Reazioni, impatto sui media e tesi alternative

Benché l'inchiesta giudiziaria che seguì accertò la truffa alimentare del mugnaio, non vi fu alcuna sentenza che attribuì esplicitamente la causa dell'intossicazione.
L'accademico statunitense Steven Kaplan, specializzato in storia della Francia, in un suo saggio sulla vicenda riporta un passo di un articolo giornalistico che commentava l'accaduto: «Dunque, una volta scoperto il male, se ne vuole conoscere il responsabile. Sono circolate le versioni più inverosimili: si accusa il panettiere (ex candidato dell'RPF e protégé di un consigliere di de Gaulle), il suo lavorante, l'acqua delle fontane, le moderne trebbiatrici meccaniche, le potenze straniere, la guerra batteriologica, il demonio, la SNCF, il papa, Stalin, la Chiesa, le nazionalizzazioni».

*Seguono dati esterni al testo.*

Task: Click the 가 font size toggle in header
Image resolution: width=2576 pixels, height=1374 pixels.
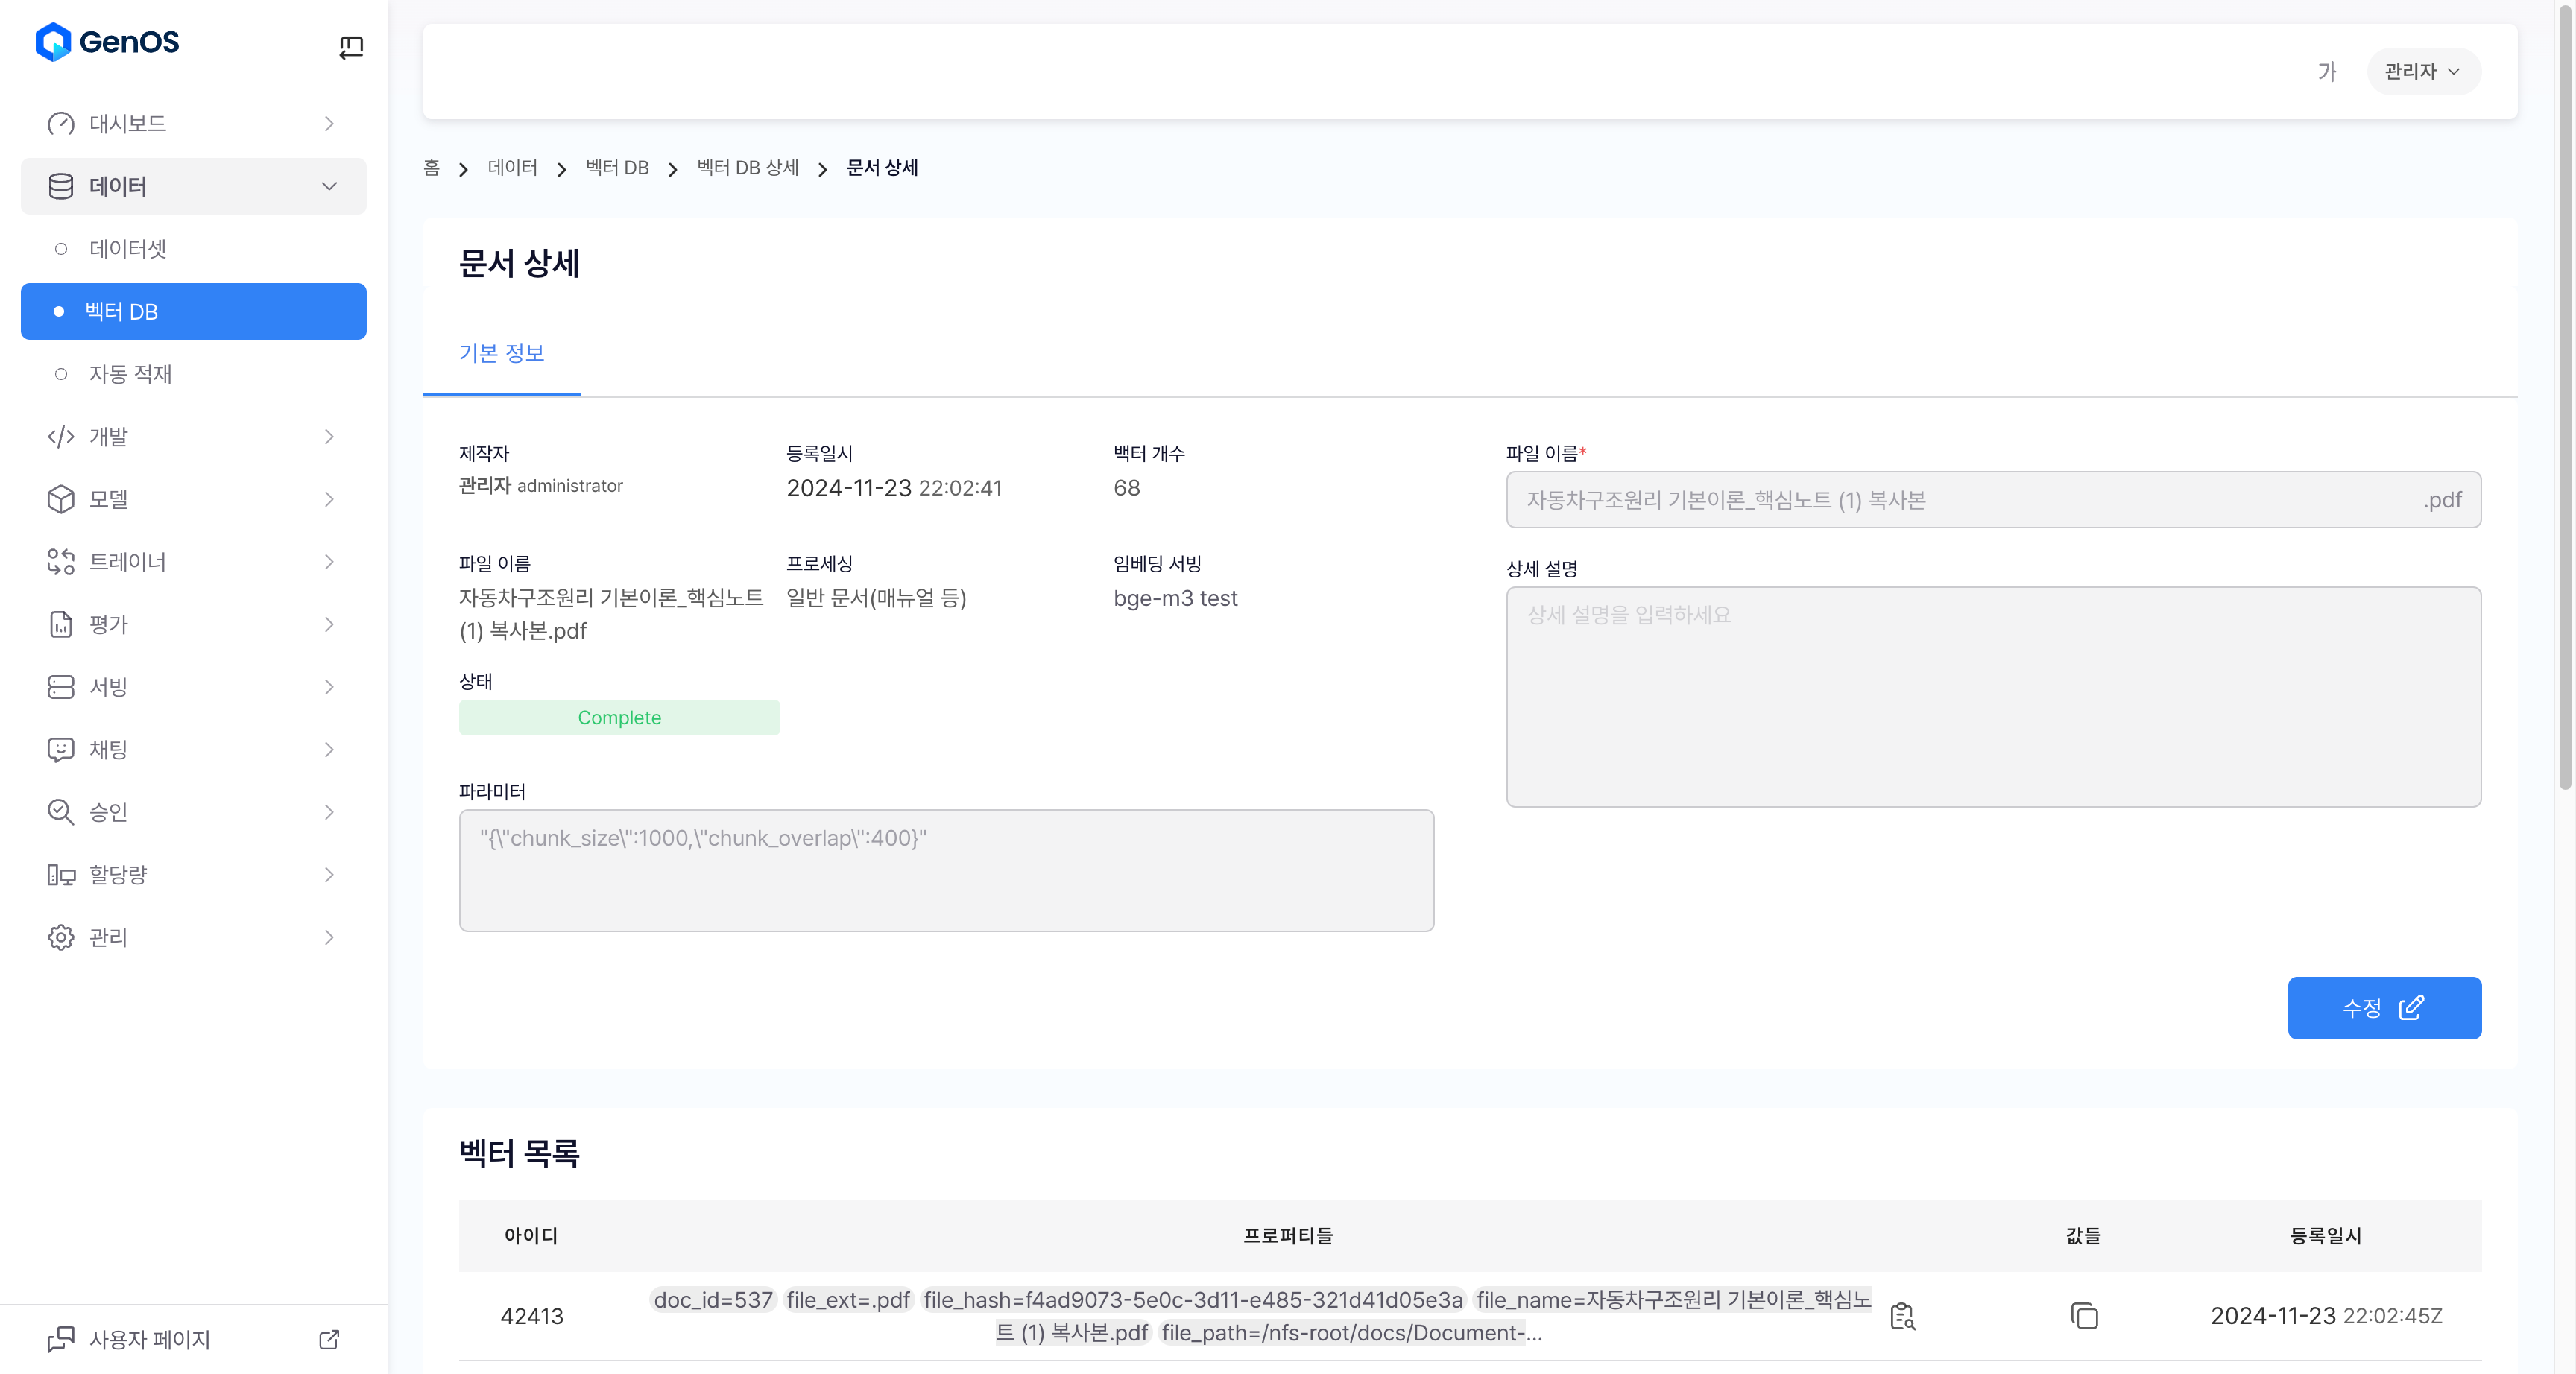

In particolare, il riferimento alla guerra batteriologica e alle potenze straniere nasceva da una tesi complottista che circolava da diverso tempo e che fu esplicitata nel 2009 dal giornalista statunitense Hank P. Albarelli il quale, prendendo le mosse da un episodio realmente accaduto nel corso della guerra fredda (il progetto della CIA noto come MKULTRA, che si proponeva di testare un possibile utilizzo dell'LSD come arma segreta e che fu oggetto di un'audizione davanti a una commissione al Senato nel 1977), teorizzò che l'Agenzia avesse contaminato i prodotti alimentari di Pont-Saint-Esprit con il noto allucinogeno tramite irrorazione con aerosol; tale tesi fu contestata e rigettata dallo stesso Kaplan il quale, nel rilevare la natura complottistica della teoria di Albarelli, la dichiarò inconsistente per via della discordanza dei tempi (tra l'assunzione del pane avariato e la comparsa dei sintomi passarono circa 36 ore, laddove l'LSD agisce subito), della noncuranza delle evidenze cliniche (l'LSD non causa i problemi gastro-intestinali e psichici descritti dagli abitanti del paese) e per la generale implausibilità (l'assurdità dell'idea di contaminare il pane con l'allucinogeno e la non disponibilità di mezzi tecnologici per diffonderlo tramite aerosol, unito all'insensatezza di utilizzare come cavia una cittadina all'epoca semidistrutta dai combattimenti tra Tedeschi e Alleati della allora recente seconda guerra mondiale).
Un'altra ipotesi, formulata dal chimico britannico Simon Cotton dell'Università di Bristol e, in seguito, di Birmingham, suggerisce un avvelenamento da mercurio dei semi di frumento; a partire dagli anni quaranta era prassi comune utilizzare dimetilmercurio, prodotto per alchilazione di tale elemento, come base per insetticidi e fungicidi, il più noto dei quali era il Panogen; tale ritrovato chimico, usato per eliminare i parassiti dai semi di frumento, era stato alla base di diverse intossicazioni in varie parti del mondo: negli anni sessanta in Svezia era stata rilevata una morìa di uccelli e roditori che si erano cibati di semi trattati con derivati del mercurio; avvelenamenti di persone si verificarono in Iraq nel 1956 e nel 1960, in Pakistan nel 1961 (circa 100 morti), in Guatemala nel 1965.
Ancora Kaplan ipotizza, tra le possibili cause alternative all'intossicazione da ergot, lo sbiancamento del pane con sostanze proibite e patogene quali il tricloruro di azoto, ipotesi non dimostrabile ma parimenti ritenuta da Kaplan non inverosimile considerando il contesto di una Francia uscita dalla guerra che desiderava avere una sensazione di benessere tra i cui simboli figurava il pane bianco, oppure l'opera di micotossine, allora poco conosciute. A sostenere tale ultima ipotesi anche Régis Delaigue, che riporta il parere di un tossicologo secondo cui la farina avrebbe potuto essere contaminata da micotossine prodotte dalle muffe eventualmente presenti nei silo di grano.